Nigeria’s colourful jersey at the 2018 FIFA World Cup was one of the world’s most trendy kits, but it would never have made it past the idea stage if the planet’s leading sports company did not come to the country’s rescue
President of the Nigerian Football Federation, Amaju Pinnick, has related the story of how the football body could secure a kitting sponsorship deal with sports apparel firm Nike after other notable companies passed up the chance to kit the Super Eagles.
Earlier in his first tenure as the NFF boss, Pinnick discovered the practice of buying jerseys from Adidas for every Nigerian match. This method does not justify the global standing of the three-time African champions.
“The day I cried in the office was the day the general secretary brought me a letter to sign off that Nigeria wanted to go buy jerseys from Adidas for a game, 25,000 dollars,” the former Delta State FA Chairman said, as per PM News.
“I said to myself that how can I be president and Nigeria will buy jerseys to prosecute a game? That is an indictment on me.

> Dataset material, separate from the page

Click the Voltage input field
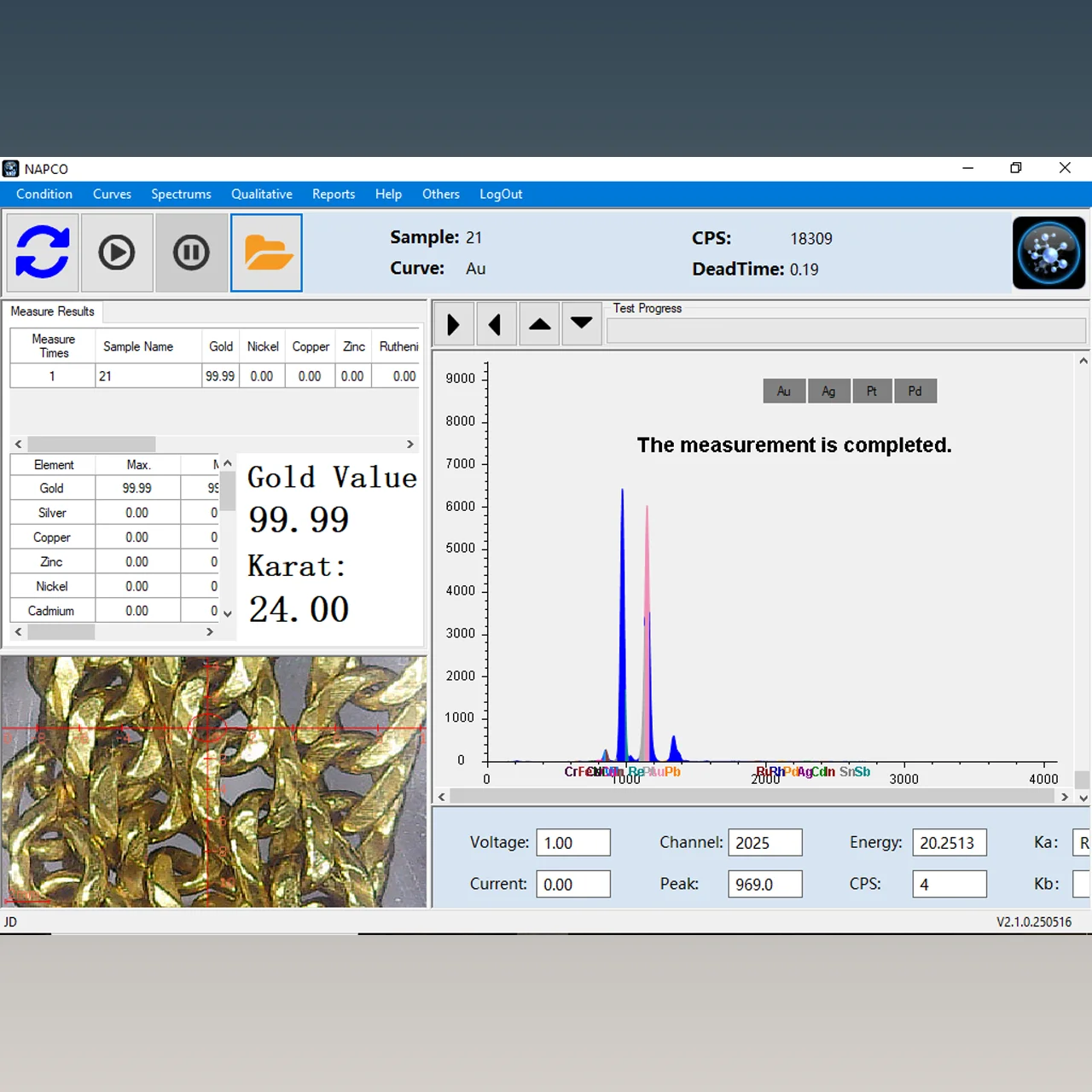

“That was how I started the move to get a kitting deal for the Nigerian national teams. I started with Adidas.”
But Pinnick quickly found out that getting a sponsor for the country’s various teams was not an easy task, with the duo of Adidas and Puma showing no interest in taking up the Nigerian deal.

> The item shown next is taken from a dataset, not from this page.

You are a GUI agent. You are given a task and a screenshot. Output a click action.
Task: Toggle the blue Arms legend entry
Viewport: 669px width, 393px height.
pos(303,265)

“I went everywhere looking for a solution. I had to go to the former FIFA President because FIFA and Adidas had a relationship.
I begged him to put in words for us for Adidas. I began to wonder why Adidas is hesitating on taking Nigeria, but that is a story for another day. That was how the Adidas story closed.

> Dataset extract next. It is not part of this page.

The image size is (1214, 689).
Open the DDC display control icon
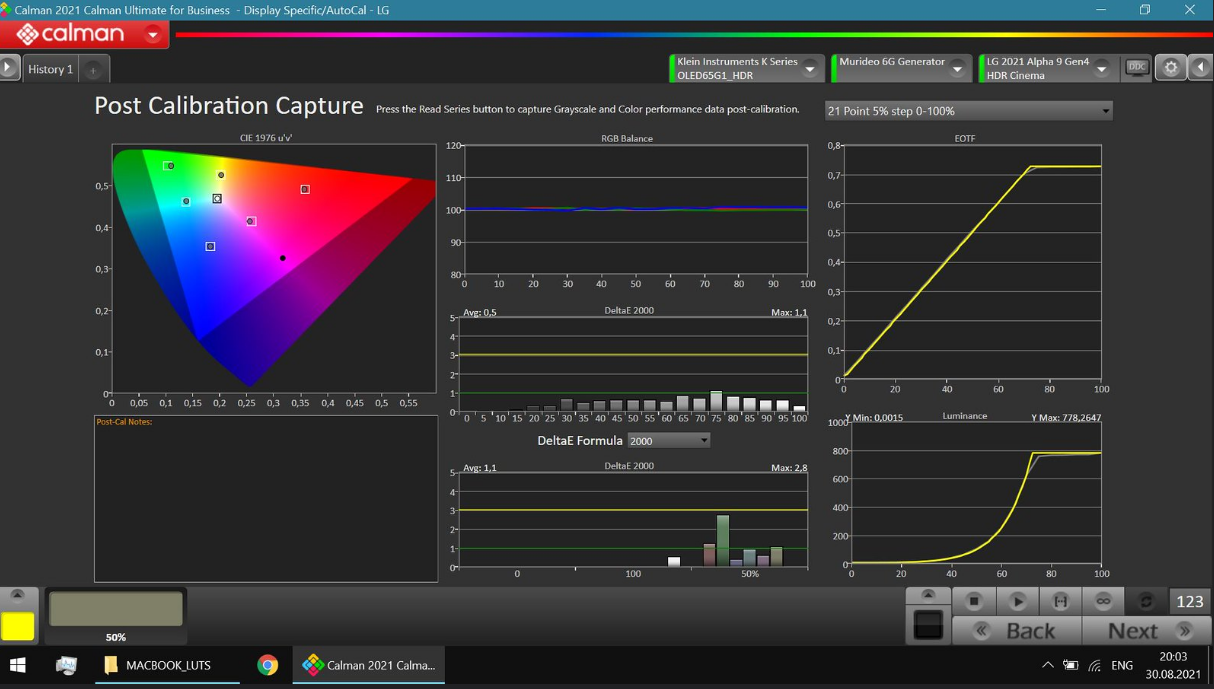point(1137,68)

“I went to PUMA, what I heard at Puma, my mouth can’t say it, I heard all sort of stories. Where do we go from here? Kappa! But I said to myself, Nigeria is a very big country, bigger than Kappa with due respect.”
At last, Nike agreed to sponsor the African giants after Pinnick pulled some slick moves out of his large pockets.
“I prayed and was determined to get Nike even though people say it is very difficult to get. I spoke with my contacts in the US soccer federation, and they spoke to Nike on our behalf.
“I involved some of Nigeria’s ex-internationals like Jay-Jay Okocha and others because Nike was previously with Nigeria, and they still like the likes of Jay-Jay Okocha and the other players.
“I brought them all together to whip up sentiments as well as the US soccer federation, Gulati. Nike finally agreed to come on board, but they said they were not going to pay us a dime, we would give you every other thing, they were only going to offer us kits for all our national teams, and we agreed.
“They tied the contract to specific benefits. For example, if we won the under 17 World Cup, we would get this and that.
If we won the AFCON, we would get this and that. So if you look at what Nike brought, it was valued at over 1 million dollars, the value of the kits they gave us. We celebrated it, and we gave them the chance to do anything they wanted.
“Nike is a company that tries to understand every market they are in and knowing what to give it. They wanted flexibility, and they told us from the get-go. That is how we got Nike.”
And ahead of the 2018 FIFA World Cup in Russia, Nike’s gamble paid off. Days to the 2018 FIFA World Cup in Russia, Nike released a stunning beauty to the public, and Nigerians, as well as non-Nigerians, went absolutely mad for it.
It won millions of hearts the world over for its daring and dashing designs, with more than three million people reportedly pre-ordering the shirt.
Nike’s latest works for the African giants, Nigeria’s 2020-21 home and away kit, could even become the talk of the town for many weeks to come, according to early predictions.